WHAT TO DO -
Starting at the line that contains "This screenshot has width=2176, height=1037.", restate each line word for word through the final line of the data, keeping both ends.

EXTRACTED INFORMATION -
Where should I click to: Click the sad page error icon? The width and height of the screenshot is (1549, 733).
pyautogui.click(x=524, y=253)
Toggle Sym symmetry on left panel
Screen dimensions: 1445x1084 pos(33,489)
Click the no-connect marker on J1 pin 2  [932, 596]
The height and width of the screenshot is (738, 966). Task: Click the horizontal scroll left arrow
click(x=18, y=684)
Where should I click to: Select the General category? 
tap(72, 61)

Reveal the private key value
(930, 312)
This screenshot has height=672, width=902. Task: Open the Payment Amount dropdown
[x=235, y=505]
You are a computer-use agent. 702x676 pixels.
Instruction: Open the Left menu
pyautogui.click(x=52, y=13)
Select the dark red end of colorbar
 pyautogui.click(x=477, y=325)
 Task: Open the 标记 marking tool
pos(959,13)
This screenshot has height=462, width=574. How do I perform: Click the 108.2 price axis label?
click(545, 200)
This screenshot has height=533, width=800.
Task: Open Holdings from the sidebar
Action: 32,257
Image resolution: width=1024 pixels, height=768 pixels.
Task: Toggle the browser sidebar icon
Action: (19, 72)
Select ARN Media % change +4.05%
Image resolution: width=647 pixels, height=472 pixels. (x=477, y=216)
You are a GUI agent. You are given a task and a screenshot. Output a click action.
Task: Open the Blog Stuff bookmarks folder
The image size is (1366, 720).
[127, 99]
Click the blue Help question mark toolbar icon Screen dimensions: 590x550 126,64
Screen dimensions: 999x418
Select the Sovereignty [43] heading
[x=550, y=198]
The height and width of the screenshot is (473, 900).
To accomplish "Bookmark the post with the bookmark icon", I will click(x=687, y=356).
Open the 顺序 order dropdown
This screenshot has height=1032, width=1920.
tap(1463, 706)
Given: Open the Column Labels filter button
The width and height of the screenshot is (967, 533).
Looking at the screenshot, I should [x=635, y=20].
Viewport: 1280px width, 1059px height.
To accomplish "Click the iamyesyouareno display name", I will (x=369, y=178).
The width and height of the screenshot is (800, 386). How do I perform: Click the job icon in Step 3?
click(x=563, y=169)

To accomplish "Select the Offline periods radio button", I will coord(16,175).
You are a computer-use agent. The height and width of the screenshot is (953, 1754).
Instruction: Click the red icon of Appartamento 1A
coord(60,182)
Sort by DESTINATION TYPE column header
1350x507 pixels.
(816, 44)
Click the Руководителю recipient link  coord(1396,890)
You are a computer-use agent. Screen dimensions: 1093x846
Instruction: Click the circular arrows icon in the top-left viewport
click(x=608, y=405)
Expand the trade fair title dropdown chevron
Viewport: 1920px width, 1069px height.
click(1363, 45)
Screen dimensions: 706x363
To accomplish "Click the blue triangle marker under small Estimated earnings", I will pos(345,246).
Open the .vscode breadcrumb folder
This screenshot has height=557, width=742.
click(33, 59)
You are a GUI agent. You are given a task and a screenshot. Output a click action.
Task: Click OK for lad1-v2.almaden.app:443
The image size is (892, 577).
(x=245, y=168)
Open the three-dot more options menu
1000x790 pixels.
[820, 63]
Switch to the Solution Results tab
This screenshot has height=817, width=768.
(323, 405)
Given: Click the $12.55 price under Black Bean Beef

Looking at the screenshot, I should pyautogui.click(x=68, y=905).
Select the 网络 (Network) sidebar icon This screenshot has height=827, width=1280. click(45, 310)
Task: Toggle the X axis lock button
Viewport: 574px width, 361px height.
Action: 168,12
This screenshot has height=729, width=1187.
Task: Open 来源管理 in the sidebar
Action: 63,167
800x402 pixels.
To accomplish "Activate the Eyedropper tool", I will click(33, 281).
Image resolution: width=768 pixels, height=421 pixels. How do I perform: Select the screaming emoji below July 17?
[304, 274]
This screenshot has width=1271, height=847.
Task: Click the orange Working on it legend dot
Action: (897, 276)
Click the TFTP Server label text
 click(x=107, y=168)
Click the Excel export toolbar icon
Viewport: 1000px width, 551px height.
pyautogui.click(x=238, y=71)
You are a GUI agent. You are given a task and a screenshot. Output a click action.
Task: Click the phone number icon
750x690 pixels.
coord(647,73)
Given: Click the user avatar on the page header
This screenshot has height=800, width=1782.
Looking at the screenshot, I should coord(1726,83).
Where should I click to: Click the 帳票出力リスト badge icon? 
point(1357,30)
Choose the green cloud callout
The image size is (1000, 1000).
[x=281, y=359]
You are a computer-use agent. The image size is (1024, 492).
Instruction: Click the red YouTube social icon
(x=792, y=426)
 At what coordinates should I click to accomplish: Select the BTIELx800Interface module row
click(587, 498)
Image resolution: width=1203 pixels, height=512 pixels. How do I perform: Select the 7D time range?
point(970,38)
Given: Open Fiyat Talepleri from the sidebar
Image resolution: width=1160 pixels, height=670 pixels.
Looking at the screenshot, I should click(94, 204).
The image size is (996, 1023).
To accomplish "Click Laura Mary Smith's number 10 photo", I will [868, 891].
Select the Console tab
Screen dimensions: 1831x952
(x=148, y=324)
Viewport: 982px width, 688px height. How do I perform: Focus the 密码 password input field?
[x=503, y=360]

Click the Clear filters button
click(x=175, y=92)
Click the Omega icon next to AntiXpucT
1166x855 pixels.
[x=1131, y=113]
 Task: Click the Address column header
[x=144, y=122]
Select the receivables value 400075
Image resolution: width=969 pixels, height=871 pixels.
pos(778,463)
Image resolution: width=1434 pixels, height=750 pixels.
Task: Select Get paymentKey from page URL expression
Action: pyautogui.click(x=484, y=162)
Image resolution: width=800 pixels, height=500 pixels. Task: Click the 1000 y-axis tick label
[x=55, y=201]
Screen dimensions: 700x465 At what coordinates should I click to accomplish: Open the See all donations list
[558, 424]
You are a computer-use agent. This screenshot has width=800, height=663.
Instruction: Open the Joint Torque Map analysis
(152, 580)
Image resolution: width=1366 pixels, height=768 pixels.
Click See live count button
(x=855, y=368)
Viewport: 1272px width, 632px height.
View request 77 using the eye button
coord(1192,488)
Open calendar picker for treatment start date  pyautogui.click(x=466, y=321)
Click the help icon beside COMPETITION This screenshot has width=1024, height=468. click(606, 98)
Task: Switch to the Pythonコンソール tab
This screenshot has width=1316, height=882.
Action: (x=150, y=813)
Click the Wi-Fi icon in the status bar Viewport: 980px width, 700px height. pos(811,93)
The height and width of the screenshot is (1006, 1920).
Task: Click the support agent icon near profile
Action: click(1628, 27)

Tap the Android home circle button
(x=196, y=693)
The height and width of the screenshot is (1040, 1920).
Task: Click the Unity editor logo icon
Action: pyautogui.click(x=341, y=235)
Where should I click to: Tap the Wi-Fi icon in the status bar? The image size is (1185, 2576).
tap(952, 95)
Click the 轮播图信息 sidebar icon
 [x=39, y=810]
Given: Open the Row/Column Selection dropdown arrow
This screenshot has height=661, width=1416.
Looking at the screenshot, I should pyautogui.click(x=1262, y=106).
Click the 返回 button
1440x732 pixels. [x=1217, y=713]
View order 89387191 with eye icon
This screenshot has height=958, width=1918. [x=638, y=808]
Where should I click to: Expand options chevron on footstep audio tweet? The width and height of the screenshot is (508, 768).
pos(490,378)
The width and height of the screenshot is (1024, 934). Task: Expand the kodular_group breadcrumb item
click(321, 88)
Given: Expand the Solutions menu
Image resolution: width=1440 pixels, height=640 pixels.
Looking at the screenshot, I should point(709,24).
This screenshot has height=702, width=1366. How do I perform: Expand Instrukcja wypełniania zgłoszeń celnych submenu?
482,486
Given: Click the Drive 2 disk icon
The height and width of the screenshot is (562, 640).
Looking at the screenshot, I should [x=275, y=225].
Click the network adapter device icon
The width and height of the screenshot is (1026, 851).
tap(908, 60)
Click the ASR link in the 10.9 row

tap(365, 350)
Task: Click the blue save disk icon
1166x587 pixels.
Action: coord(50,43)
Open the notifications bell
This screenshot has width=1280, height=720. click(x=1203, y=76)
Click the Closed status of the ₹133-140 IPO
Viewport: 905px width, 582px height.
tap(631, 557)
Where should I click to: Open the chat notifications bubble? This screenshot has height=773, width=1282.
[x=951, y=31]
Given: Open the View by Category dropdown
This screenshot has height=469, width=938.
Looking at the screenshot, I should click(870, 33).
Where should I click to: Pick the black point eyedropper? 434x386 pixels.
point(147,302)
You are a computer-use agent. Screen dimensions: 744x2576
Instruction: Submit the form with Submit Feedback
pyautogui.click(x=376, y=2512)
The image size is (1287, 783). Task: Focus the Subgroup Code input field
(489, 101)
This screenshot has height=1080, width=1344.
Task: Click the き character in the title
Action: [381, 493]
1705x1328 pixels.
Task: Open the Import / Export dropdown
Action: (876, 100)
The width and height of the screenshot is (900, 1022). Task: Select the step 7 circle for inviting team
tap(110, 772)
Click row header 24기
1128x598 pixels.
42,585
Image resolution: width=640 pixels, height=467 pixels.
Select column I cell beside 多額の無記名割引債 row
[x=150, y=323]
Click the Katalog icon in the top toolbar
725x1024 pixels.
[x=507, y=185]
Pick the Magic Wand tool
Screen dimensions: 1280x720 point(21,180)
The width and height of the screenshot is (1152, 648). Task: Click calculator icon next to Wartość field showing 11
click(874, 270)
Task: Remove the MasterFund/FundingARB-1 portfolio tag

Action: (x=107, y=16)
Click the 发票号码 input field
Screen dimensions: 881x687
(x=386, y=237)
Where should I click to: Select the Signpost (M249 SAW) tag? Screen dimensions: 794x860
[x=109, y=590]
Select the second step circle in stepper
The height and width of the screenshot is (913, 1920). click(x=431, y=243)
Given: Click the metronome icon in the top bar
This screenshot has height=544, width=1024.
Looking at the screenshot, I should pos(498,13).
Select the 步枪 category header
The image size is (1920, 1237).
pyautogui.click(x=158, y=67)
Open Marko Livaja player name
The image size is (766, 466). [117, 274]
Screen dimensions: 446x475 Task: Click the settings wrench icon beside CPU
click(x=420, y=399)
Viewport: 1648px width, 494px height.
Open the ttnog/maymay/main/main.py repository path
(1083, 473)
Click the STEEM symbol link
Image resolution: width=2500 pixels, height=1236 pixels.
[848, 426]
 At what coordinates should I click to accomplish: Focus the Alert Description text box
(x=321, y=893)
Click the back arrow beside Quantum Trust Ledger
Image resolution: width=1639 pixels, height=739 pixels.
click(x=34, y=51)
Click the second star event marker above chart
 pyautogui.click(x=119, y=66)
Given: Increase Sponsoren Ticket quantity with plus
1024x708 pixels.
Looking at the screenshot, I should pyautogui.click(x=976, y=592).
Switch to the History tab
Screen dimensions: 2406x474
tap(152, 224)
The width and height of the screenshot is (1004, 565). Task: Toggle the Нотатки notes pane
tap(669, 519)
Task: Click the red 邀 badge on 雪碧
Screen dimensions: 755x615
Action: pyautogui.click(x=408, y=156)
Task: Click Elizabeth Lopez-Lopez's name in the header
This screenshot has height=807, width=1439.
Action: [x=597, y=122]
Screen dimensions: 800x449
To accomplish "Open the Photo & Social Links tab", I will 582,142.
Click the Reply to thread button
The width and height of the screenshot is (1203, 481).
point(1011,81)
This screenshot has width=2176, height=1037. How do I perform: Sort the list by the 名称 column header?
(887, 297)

RESPONSE BOX -
This screenshot has width=2176, height=1037. How do I perform: Sort the list by the 名称 column header?
(887, 297)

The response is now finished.